[governance] Free Speech for Computers?

Riaz K Tayob riaz.tayob at gmail.com
Thu Jun 21 03:57:22 EDT 2012


Op-Ed Contributor
Free Speech for Computers?
By TIM WU
Published: June 19, 2012



DO machines speak? If so, do they have a constitutional right to free 
speech?


For Op-Ed, follow @nytopinion and to hear from the editorial page 
editor, Andrew Rosenthal, follow @andyrNYT.

This may sound like a fanciful question, a matter of philosophy or 
science fiction. But it’s become a real issue with important consequences.

In today’s world, we have delegated many of our daily decisions to 
computers. On the drive to work, a GPS device suggests the best route; 
at your desk, Microsoft Word guesses at your misspellings, and Facebook 
recommends new friends. In the past few years, the suggestion has been 
made that when computers make such choices they are “speaking,” and 
enjoy the protections of the First Amendment.

This is a bad idea that threatens the government’s ability to oversee 
companies and protect consumers.

The argument that machines speak was first made in the context of 
Internet search. In 2003, in a civil suit brought by a firm dissatisfied 
with the ranking of Google’s search results, Google asserted that its 
search results were constitutionally protected speech. (In an 
unpublished opinion, the court ruled in Google’s favor.) And this year, 
facing increasing federal scrutiny, Google commissioned Eugene Volokh, a 
law professor at the University of California, Los Angeles, to draft a 
much broader and more elaborate version of the same argument. As 
Professor Volokh declares in his paper: “Google, Microsoft’s Bing, 
Yahoo! Search, and other search engines are speakers.”

To a non-lawyer the position may sound bizarre, but here is the logic. 
Take a newspaper advice columnist like Ann Landers: surely her answers 
to readers’ questions were a form of speech. Likewise, when you turn to 
Google with a question, the search engine must decide, at that moment, 
what “answers” to give, and in what order to put those answers. If such 
answers are speech, then any government efforts to regulate Google, like 
any efforts to bowdlerize Ann Landers, must be examined as censorship.

And that’s where theory hits reality. Consider that Google has attracted 
attention from both antitrust and consumer protection officials after 
accusations that it has used its dominance in search to hinder 
competitors and in some instances has not made clear the line between 
advertisement and results. Consider that the “decisions” made by 
Facebook’s computers may involve widely sharing your private 
information; or that the recommendations made by online markets like 
Amazon could one day serve as a means for disadvantaging competing 
publishers.
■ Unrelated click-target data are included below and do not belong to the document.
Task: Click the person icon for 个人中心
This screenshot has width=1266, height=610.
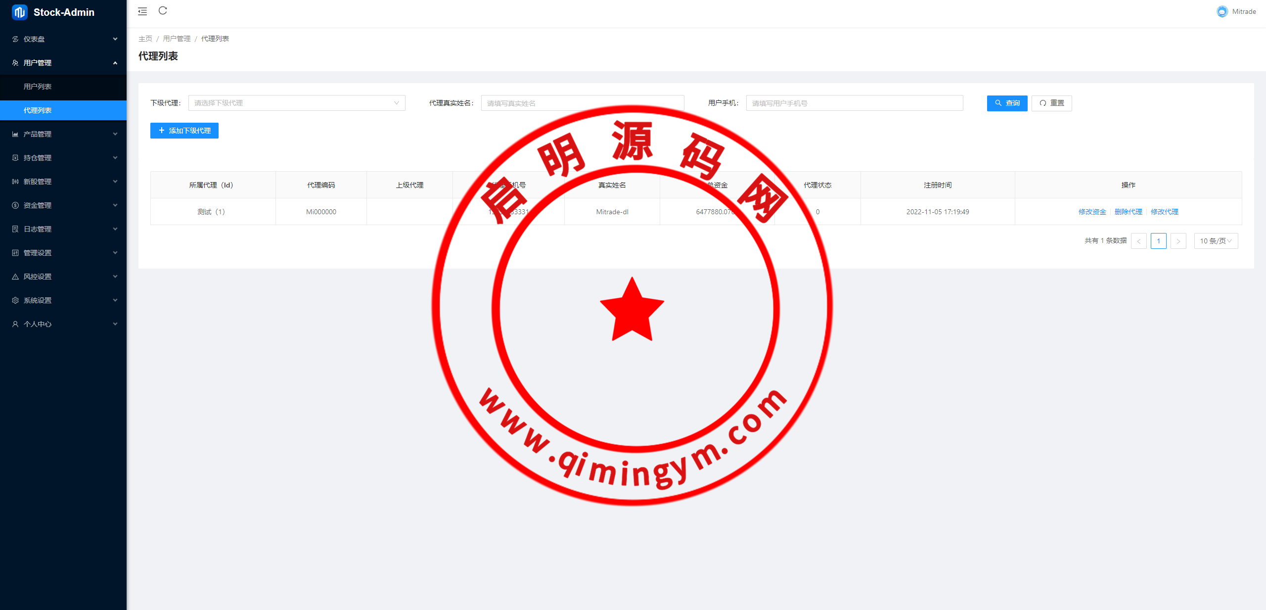Action: 15,324
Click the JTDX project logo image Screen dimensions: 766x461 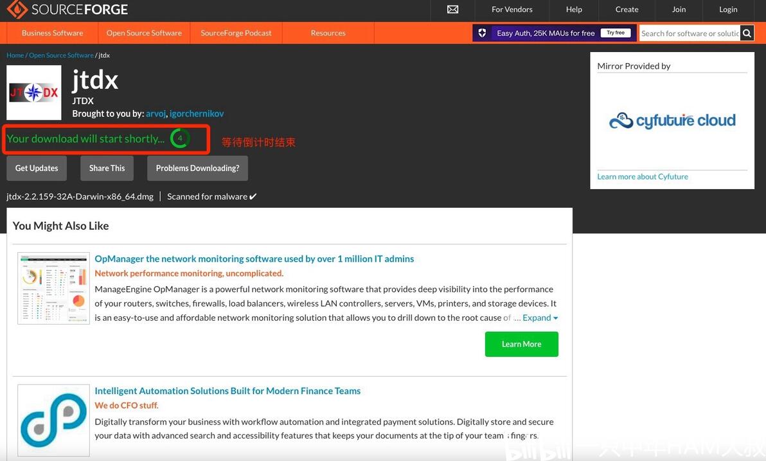[x=33, y=93]
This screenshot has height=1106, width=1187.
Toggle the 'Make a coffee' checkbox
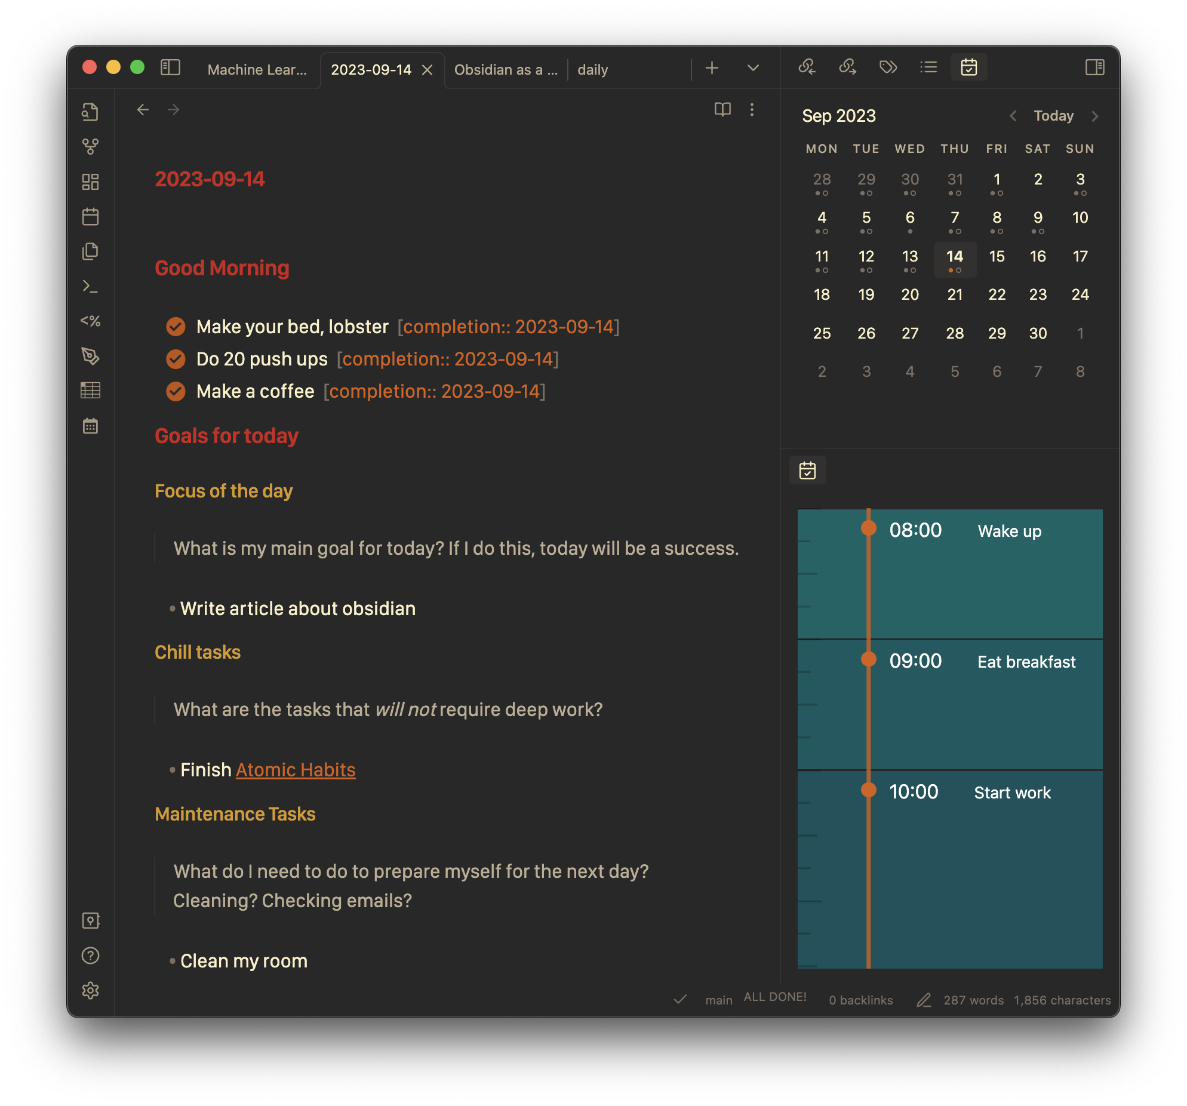pos(176,391)
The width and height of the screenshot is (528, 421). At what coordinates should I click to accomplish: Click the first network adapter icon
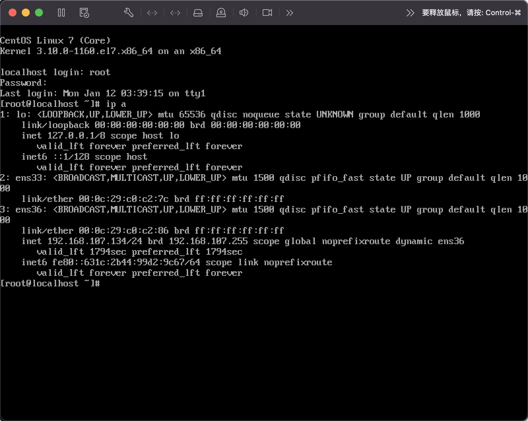click(152, 13)
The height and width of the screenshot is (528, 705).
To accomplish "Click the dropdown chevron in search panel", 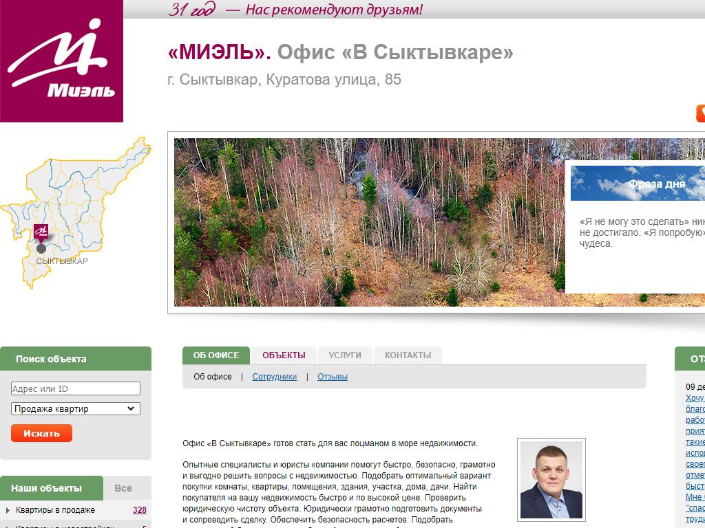I will 130,408.
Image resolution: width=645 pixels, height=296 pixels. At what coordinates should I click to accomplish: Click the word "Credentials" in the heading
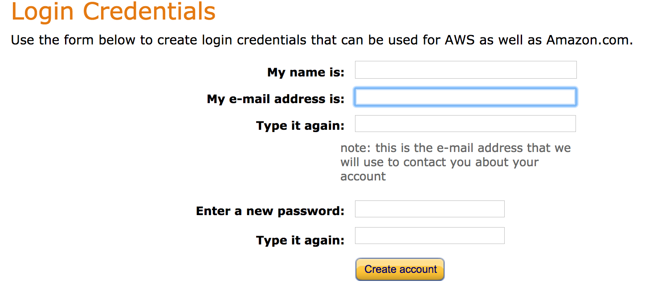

Ordinarily, such practices could violate laws meant to 
protect consumers. But if we call computerized decisions “speech,” the 
judiciary must consider these laws as potential censorship, making the 
First Amendment, for these companies, a formidable anti-regulatory tool.

Is there a compelling argument that computerized decisions should be 
considered speech? As a matter of legal logic, there is some similarity 
among Google, Ann Landers, Socrates and other providers of answers. But 
if you look more closely, the comparison falters. Socrates was a man who 
died for his views; computer programs are utilitarian instruments meant 
to serve us. Protecting a computer’s “speech” is only indirectly related 
to the purposes of the First Amendment, which is intended to protect 
actual humans against the evil of state censorship. The First Amendment 
has wandered far from its purposes when it is recruited to protect 
commercial automatons from regulatory scrutiny.

It is true that the First Amendment has been stretched to protect 
commercial speech (like advertisements) as well as, more 
controversially, political expenditures made by corporations. But 
commercial speech has always been granted limited protection. And while 
the issue of corporate speech is debatable, campaign expenditures are at 
least a part of the political system, the core concern of the First 
Amendment.

The line can be easily drawn: as a general rule, nonhuman or automated 
choices should not be granted the full protection of the First 
Amendment, and often should not be considered “speech” at all. (Where a 
human does make a specific choice about specific content, the question 
is different.)

Defenders of Google’s position have argued that since humans programmed 
the computers that are “speaking,” the computers have speech rights as 
if by digital inheritance. But the fact that a programmer has the First 
Amendment right to program pretty much anything he likes doesn’t mean 
his creation is thereby endowed with his constitutional rights. Doctor 
Frankenstein’s monster could walk and talk, but that didn’t qualify him 
to vote in the doctor’s place.

Computers make trillions of invisible decisions each day; the 
possibility that each decision could be protected speech should give us 
pause. To Google’s credit, while it has claimed First Amendment rights 
for its search results, it has never formally asserted that it has the 
constitutional right to ignore privacy or antitrust laws. As a nation we 
must hesitate before allowing the higher principles of the Bill of 
Rights to become little more than lowly tools of commercial advantage. 
To give computers the rights intended for humans is to elevate our 
machines above ourselves.

Tim Wu, a law professor at Columbia, is the author of “The Master 
Switch: The Rise and Fall of Information Empires.”